:: Text provided ::
I don't really have all that much to say about The Fighter. It's fine. But for a movie generating real enthusiasm, I found it to be a mostly generic affair. I think Russell directs the material with a little more roughness than the director of a standard studio production likely would have, but this can't entirely compensate for the unoriginal nature of the material. I know, I know -- it's based on a true story. And to the film's credit, it doesn't feel false or phony. But for me, the narrative wasn't nearly exciting enough to truly engage me -- I wouldn't be surprised if the writers' branch ignored it come Oscar time.
:::
:: Available data ::
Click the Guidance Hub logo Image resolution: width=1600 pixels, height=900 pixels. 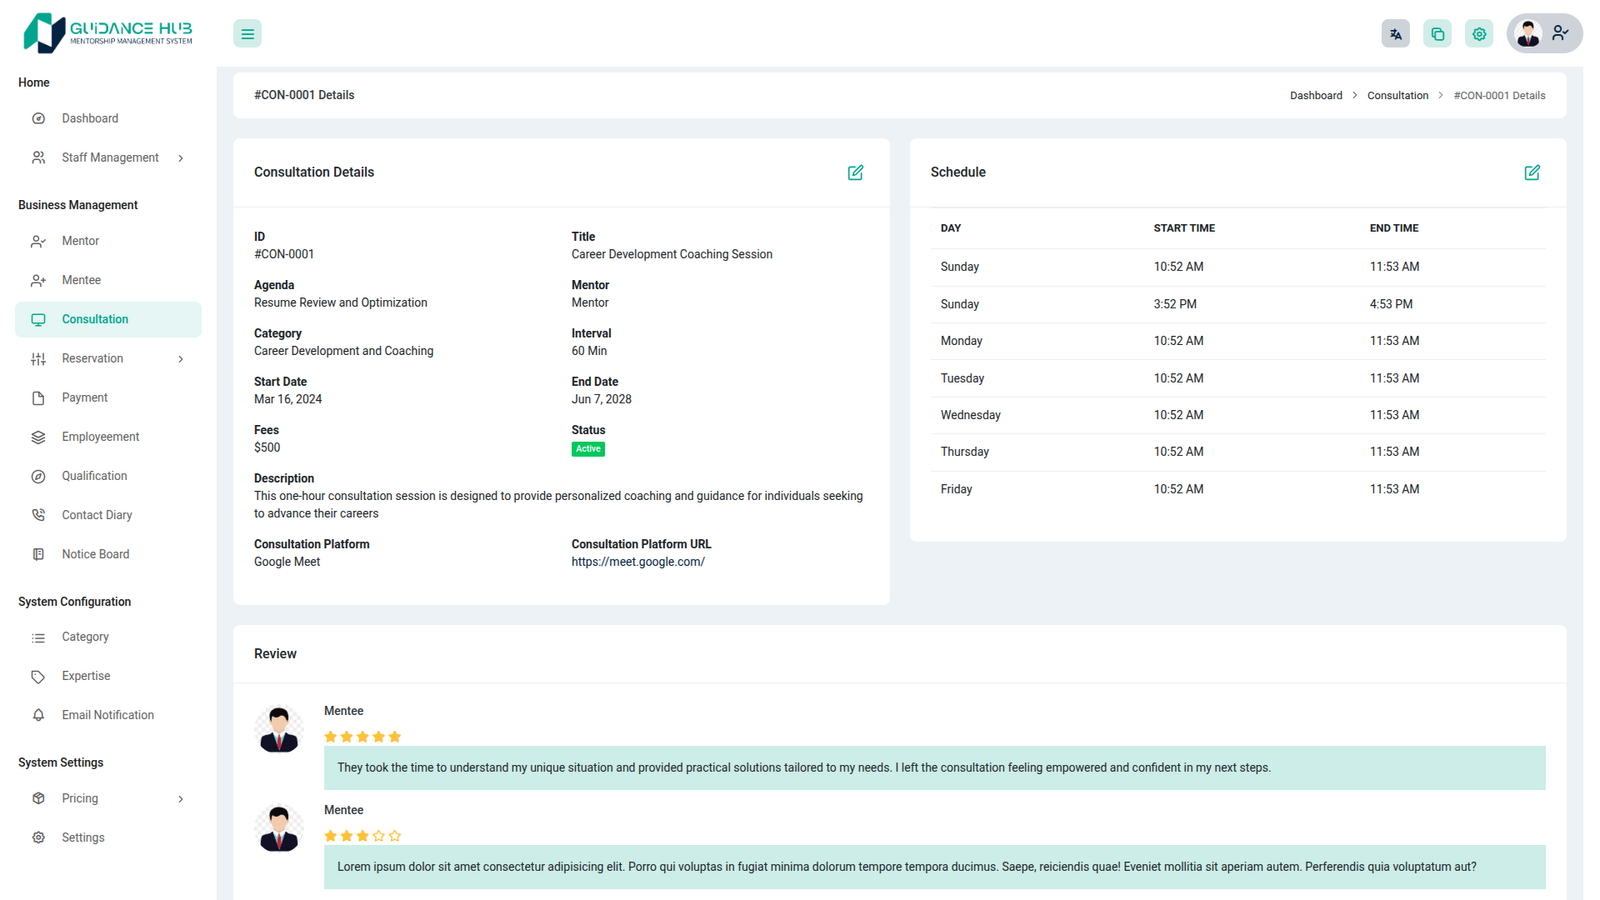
:::
> Given instruction A: Translate this sentence from the review of The Fighter into Spanish: "And to the film's credit, it doesn't feel false or phony."
> Given instruction B: Write what follows the last sentence of the review of The Fighter.

> Exercise result A: Y, a favor de la película, no se siente falsa ni impostada.

> Exercise result B:
What did excite me? The trio of supporting performances that have been justly acclaimed. I think all three are not only very likely nominees, but all could be possible winners. Bale's cracked-out has-been fighter is really endearing -- both funny and tragic -- and he's got a clean-up-my-act arc that has true emotional resonance in the film's last act. Amy Adams could have played this role with her trademark sweetness, but she complicates her character by giving Charlene an unexpected mean streak. (Her "I like my life" scene on the porch is a particular standout, as the actress expresses this sentiment with enough ambivalence that you're not entirely sure whether she means it or not.) And Melissa Leo's loving, tough-as-nails mama provides this hard-working character actress with her best role yet, with a kitchen sink outburst that could become a fairly oft-played awards clip.

So, definitely worth seeing for the performances, but I'm not as high on this one as some.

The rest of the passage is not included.